The cryoEM structure shows the presence of the 3AD molecule between two monomers of AbTirTIR. The filament is hold together by of two interfaces. The intrastrand “BE interface” involves the “BB-loop” (an important functional feature in TIR domains), while the interstrand “BCD interfaces” involve one molecule interacting with two molecules in the parallel strand (Fig. 4a). Incredibly, the assembly is a filament structurally analogous to those formed by animal TIR domains involved in Toll-like receptor signalling like MAL, which contains two parallel strands of TIR domains arranged head-to-tail (Fig. 4b), but different from enzyme TIR protein assemblies such as those from SARM1 and plant TIRs.
Figure 4. Similarity of filaments formed by the TIR domains from AbTir and the Toll-like receptor adaptor MAL.
Comparing cryoEM structure with the crystal structure of the monomeric domain, the filament assembly formation is accompanied by large conformational changes involving the BB-loop and the B and C helices (Fig. 5). The BB-loop and B helix have tilted outwards by ~50-55, while the C helix has refolded and includes residues from both the CC and CD loops.
Figure 5. Structural comparison of AbTirTIR ctystal and cryoEM structures. Cyan: crystal structure; orange: cryoEM structure. The BB-loop and B helix have tilted outwards by ~50-55 while the C helix has refolded and includes residues from both the CC and CD loops.

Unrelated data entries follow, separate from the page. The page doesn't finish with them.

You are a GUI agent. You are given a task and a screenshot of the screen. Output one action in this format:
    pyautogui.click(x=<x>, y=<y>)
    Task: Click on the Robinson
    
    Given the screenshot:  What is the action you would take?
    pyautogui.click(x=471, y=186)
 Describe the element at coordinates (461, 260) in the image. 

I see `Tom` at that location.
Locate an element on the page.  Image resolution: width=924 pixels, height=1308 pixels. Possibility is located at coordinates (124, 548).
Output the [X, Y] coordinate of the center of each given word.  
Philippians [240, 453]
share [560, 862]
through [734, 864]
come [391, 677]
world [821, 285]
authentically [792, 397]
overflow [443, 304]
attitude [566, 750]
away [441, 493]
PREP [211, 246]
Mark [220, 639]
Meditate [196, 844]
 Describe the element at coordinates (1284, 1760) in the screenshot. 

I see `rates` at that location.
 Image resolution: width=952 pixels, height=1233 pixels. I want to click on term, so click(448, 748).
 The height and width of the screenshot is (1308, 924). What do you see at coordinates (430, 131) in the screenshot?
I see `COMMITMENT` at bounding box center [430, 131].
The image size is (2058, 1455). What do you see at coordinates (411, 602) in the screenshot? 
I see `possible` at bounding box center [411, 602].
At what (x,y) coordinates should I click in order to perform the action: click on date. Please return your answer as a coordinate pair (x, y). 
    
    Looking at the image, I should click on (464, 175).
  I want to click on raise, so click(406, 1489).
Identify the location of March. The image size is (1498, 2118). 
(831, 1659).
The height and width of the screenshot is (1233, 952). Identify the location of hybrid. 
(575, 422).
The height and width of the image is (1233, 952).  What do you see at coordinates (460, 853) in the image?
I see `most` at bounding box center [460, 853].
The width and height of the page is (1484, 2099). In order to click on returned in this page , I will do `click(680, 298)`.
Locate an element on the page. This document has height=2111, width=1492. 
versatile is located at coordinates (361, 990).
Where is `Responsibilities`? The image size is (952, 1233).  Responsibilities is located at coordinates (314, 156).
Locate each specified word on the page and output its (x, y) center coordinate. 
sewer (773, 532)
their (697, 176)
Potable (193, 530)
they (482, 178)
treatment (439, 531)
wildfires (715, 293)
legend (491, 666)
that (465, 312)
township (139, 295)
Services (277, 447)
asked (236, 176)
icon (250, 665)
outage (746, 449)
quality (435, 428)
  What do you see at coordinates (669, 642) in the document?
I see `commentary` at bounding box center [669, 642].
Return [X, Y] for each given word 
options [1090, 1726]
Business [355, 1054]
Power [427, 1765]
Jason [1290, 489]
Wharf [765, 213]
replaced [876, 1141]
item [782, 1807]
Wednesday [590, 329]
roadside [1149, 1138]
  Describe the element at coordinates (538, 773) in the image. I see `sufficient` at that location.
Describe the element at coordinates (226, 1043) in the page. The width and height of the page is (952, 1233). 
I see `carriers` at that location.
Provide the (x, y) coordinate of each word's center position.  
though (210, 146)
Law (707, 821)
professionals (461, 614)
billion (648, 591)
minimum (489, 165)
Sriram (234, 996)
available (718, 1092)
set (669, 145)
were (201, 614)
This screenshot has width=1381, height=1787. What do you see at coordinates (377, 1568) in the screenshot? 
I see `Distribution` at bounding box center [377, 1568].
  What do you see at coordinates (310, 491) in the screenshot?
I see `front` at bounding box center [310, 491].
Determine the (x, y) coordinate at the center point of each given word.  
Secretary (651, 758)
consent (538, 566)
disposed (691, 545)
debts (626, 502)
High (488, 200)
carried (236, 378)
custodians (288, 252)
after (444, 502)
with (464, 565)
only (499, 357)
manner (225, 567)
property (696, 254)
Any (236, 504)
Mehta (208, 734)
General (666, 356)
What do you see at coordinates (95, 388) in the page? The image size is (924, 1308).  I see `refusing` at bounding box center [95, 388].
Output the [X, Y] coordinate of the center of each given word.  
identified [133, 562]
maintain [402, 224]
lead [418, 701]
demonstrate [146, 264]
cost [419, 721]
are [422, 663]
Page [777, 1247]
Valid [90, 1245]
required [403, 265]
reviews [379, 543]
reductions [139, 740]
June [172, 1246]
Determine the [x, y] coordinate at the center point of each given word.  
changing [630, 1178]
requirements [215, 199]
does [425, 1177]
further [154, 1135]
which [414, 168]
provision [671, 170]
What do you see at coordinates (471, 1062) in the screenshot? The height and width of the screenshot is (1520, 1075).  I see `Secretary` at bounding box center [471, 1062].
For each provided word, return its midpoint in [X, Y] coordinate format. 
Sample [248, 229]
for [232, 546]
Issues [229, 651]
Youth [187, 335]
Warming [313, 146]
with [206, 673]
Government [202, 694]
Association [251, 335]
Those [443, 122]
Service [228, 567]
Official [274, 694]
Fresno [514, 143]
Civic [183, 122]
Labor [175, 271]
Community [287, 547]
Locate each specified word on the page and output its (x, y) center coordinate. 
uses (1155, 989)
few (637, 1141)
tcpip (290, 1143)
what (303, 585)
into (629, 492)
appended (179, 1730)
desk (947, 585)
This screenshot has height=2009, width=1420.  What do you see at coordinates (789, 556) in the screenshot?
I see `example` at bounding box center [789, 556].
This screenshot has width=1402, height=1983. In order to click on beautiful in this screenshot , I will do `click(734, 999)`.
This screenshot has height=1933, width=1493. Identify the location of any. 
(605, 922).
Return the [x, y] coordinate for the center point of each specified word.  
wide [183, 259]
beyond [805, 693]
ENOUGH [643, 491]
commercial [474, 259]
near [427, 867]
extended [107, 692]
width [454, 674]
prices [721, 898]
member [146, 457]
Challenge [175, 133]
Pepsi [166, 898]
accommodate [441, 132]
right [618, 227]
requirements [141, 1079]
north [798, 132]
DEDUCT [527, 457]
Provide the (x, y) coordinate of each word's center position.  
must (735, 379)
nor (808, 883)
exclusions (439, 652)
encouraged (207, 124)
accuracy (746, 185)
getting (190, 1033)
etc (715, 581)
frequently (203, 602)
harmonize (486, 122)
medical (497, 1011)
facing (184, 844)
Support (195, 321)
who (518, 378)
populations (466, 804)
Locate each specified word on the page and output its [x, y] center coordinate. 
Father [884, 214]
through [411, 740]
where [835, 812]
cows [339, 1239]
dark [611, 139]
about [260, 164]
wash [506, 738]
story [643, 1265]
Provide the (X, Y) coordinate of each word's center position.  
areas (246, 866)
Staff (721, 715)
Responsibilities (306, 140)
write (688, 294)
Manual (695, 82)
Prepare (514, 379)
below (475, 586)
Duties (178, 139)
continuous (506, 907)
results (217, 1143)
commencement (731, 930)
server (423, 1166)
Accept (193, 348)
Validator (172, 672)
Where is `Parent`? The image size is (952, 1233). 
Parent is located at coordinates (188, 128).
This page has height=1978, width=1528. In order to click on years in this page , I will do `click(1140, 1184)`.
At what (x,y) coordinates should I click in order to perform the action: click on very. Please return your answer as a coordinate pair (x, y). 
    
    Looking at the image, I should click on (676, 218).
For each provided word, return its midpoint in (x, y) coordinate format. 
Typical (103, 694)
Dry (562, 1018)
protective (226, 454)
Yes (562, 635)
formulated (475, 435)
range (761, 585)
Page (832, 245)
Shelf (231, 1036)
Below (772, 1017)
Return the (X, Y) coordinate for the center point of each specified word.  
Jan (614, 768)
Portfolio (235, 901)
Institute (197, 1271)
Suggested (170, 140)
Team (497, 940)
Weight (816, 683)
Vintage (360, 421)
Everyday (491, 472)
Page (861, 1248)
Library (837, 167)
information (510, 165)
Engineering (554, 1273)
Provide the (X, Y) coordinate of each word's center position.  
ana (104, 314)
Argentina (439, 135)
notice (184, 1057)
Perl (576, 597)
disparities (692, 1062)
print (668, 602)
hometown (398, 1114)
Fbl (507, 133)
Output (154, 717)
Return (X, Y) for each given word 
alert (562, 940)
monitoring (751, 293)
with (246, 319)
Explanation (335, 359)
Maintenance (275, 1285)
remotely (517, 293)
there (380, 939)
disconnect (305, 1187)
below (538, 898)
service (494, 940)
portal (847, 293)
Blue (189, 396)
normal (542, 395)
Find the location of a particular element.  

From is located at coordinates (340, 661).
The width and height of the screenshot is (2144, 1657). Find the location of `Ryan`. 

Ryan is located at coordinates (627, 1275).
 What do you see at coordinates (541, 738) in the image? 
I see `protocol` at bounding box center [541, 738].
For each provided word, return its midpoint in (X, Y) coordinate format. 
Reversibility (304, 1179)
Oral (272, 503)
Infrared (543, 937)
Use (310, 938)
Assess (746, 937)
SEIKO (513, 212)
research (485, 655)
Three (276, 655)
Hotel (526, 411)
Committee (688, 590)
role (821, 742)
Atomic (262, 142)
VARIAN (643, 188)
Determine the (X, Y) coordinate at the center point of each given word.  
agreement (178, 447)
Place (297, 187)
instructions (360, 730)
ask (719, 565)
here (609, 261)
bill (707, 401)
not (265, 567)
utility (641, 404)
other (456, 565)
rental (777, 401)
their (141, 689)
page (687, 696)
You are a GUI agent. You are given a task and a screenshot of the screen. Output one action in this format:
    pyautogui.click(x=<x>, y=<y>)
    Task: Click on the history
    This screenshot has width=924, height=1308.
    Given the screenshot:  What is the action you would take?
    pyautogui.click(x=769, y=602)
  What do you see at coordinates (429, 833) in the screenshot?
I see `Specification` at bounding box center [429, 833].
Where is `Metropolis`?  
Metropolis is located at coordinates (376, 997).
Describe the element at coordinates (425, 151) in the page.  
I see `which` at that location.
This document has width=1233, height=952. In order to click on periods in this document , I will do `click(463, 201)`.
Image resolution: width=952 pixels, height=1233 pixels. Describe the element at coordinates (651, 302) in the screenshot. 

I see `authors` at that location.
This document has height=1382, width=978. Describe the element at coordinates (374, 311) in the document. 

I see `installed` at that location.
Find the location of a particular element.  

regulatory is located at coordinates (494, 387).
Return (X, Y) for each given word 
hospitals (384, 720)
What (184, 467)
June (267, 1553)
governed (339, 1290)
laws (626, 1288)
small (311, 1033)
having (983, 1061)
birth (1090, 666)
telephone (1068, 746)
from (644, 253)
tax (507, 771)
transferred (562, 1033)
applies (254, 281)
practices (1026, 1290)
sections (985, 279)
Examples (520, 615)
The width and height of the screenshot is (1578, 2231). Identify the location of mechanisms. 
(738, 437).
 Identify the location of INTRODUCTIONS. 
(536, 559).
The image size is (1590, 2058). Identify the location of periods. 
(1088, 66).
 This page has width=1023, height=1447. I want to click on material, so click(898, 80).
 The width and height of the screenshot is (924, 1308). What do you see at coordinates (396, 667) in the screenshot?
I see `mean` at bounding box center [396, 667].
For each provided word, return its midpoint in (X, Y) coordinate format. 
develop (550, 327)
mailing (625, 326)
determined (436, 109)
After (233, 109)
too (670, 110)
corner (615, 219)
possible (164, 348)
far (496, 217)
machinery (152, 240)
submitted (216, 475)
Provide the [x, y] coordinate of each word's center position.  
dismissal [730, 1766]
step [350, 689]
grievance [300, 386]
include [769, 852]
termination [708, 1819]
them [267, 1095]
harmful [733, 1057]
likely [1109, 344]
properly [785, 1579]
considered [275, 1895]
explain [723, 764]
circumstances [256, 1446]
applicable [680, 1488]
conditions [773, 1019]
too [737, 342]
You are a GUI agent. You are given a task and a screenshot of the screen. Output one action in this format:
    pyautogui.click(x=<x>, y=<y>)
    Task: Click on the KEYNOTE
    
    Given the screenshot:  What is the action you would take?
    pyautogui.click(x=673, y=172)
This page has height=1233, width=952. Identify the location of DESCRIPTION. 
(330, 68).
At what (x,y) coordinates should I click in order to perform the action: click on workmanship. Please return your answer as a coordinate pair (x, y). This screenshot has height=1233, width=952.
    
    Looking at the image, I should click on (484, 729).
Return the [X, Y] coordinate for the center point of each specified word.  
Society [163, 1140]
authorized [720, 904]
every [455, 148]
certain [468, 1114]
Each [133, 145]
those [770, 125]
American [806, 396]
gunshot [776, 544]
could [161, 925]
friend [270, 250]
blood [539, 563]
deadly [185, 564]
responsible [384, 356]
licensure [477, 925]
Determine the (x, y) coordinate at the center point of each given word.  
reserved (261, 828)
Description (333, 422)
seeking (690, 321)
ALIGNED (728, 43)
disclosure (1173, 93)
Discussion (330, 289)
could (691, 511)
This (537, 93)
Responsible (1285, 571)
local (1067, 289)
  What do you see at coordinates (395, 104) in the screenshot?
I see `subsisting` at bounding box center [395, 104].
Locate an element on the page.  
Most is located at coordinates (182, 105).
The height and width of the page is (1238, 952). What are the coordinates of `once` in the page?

In conclusion, our study reveals the chemical structures of new cADPR isoforms with signalling functions and provides information on how they are produced by TIR domains and how they signal in the immune pathways of bacteria and plants. Future studies will define how additional domains in bacterial TIR proteins facilitate the active configuration and what size active complexes form in bacterial cells.